In one case covered in the report, a woman in her 80s was sent home to an empty house in a confused state and with a catheter still in place. In another, the Ombudsman discovered a father’s death from sepsis could have been avoided if he had been treated for the condition before he was discharged from hospital.
Last year the Ombudsman recorded a 36% increase in discharge related investigations, which found people’s deaths or suffering could have been prevented if hospitals carried out the right checks before discharging people.
Ombudsman Julie Mellor said: ‘Our investigations have found that some of the most vulnerable patients, including frail and older people, are enduring harrowing ordeals when they leave hospital.
‘Poor planning, coordination and communication between hospital staff and between health and social care services are failing patients, compromising their safety and dignity.
‘Health and social care leaders must work harder to uncover why ten years of guidance to prevent unsafe discharge is not being followed, causing misery and distress for patients, families and carers.’

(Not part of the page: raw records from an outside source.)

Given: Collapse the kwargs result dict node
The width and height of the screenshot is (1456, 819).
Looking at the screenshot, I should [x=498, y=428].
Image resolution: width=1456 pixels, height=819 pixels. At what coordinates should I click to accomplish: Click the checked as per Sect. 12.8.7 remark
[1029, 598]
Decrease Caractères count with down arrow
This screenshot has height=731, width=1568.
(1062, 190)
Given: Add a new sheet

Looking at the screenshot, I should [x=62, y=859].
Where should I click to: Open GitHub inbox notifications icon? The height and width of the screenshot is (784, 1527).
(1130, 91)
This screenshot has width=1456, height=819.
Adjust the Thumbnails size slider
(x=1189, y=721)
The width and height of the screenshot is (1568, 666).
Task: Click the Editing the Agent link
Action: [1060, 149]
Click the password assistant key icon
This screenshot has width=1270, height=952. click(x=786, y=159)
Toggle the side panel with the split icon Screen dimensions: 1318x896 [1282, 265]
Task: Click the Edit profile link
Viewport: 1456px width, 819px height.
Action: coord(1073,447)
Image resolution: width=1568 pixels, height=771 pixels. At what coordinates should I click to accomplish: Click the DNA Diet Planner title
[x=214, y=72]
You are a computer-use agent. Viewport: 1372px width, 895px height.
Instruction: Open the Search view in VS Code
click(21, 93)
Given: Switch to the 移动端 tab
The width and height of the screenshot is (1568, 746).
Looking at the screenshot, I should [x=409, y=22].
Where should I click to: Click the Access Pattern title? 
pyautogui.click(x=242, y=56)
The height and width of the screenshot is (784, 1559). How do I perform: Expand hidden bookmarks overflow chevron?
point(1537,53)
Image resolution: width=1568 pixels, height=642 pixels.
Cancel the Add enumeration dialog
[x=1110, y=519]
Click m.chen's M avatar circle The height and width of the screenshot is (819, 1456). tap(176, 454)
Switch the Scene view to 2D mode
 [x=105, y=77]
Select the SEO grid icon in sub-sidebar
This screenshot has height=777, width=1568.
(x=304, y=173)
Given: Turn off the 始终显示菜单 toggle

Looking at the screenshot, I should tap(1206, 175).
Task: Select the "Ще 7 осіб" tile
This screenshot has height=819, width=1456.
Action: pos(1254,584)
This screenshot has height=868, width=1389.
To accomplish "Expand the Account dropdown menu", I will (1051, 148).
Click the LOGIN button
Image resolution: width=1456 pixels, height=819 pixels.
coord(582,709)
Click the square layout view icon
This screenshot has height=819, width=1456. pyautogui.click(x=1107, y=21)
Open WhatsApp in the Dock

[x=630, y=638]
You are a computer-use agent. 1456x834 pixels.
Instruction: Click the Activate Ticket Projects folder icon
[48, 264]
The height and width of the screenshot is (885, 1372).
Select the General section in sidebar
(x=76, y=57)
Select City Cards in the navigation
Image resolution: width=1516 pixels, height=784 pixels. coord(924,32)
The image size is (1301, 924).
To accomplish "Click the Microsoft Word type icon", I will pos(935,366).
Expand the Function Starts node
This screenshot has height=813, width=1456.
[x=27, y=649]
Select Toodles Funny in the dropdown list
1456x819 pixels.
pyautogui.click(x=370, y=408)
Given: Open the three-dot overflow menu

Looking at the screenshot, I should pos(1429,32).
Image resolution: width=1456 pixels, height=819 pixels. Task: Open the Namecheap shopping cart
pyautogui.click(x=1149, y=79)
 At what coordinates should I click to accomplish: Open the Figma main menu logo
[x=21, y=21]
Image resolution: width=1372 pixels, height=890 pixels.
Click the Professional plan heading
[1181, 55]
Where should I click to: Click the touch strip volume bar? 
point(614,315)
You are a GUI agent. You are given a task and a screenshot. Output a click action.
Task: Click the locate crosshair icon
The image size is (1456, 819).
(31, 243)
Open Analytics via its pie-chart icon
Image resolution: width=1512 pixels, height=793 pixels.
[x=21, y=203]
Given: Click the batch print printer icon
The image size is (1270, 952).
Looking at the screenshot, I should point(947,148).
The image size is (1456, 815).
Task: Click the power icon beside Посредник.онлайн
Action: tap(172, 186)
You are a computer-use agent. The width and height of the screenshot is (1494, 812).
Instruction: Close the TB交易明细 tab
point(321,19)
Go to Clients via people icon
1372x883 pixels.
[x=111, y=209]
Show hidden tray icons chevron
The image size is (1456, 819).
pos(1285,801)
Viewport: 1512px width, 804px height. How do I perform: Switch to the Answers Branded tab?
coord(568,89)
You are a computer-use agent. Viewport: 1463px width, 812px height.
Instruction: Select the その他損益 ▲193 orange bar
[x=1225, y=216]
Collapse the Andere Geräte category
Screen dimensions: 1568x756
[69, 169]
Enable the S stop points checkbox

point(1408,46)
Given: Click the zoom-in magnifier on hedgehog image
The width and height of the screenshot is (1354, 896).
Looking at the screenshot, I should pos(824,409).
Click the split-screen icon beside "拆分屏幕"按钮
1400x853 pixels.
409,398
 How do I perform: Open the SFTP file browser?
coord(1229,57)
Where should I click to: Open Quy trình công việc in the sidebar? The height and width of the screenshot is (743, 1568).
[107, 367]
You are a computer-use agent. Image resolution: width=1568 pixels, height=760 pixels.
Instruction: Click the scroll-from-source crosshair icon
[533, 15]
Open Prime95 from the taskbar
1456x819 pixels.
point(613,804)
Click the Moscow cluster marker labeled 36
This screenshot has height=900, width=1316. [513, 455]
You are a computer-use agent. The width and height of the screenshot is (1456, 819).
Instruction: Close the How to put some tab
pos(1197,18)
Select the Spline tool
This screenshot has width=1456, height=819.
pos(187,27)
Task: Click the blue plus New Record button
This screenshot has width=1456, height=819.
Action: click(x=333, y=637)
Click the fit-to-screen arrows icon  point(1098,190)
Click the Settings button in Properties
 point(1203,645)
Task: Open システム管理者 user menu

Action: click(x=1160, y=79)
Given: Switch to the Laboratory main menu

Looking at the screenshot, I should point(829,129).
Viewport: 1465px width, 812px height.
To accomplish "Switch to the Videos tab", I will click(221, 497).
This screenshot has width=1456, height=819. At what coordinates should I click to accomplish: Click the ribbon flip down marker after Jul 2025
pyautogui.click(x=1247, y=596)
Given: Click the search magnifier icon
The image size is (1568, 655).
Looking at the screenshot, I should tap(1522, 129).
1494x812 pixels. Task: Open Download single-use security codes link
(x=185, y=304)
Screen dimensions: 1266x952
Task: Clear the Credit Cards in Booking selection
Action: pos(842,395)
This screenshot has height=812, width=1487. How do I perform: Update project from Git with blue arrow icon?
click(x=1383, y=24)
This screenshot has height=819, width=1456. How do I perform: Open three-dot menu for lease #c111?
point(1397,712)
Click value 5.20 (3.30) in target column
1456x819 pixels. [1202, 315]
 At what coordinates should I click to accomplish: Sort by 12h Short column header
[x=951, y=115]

Responding to the report, Professor Gillian Leng, deputy chief executive and director of health and social care at NICE, said: ‘This report by the Parliamentary and Health Service Ombudsman brings to light serious concerns and gaps in care where patients are being sent home under inappropriate and poor circumstances.
‘It is these potential gaps in care that our social care guidance, 'Transition between inpatient hospital settings and community or care home settings for adults with social care needs', aims to address.’
Professor Leng said the Ombudsman’s findings underline the importance of putting into practice NICE’s social care guidance, and added the non-departmental public body is producing a quality standard (QS) on transitions for adults with social care needs.
Caroline Abrahams, charity director at Age UK also responded to the Ombudsman’s report, arguing: ‘this report and the dreadful cases it describes mark a new low in what looks like a continuous downward trend in the capacity of our health and care system to look after our older people adequately.’
She continued: ‘Good practice is about much more than just money but it is surely no coincidence that the position is getting worse at a time when the NHS is under appalling financial pressure and the social care system is falling apart at the seams.
‘We cannot go on like this. The Government needs to get a grip and arrest the process of decline, and if that means re-opening the Spending Review and investing substantially more in the NHS and in social care then that's what they should do, and quickly.’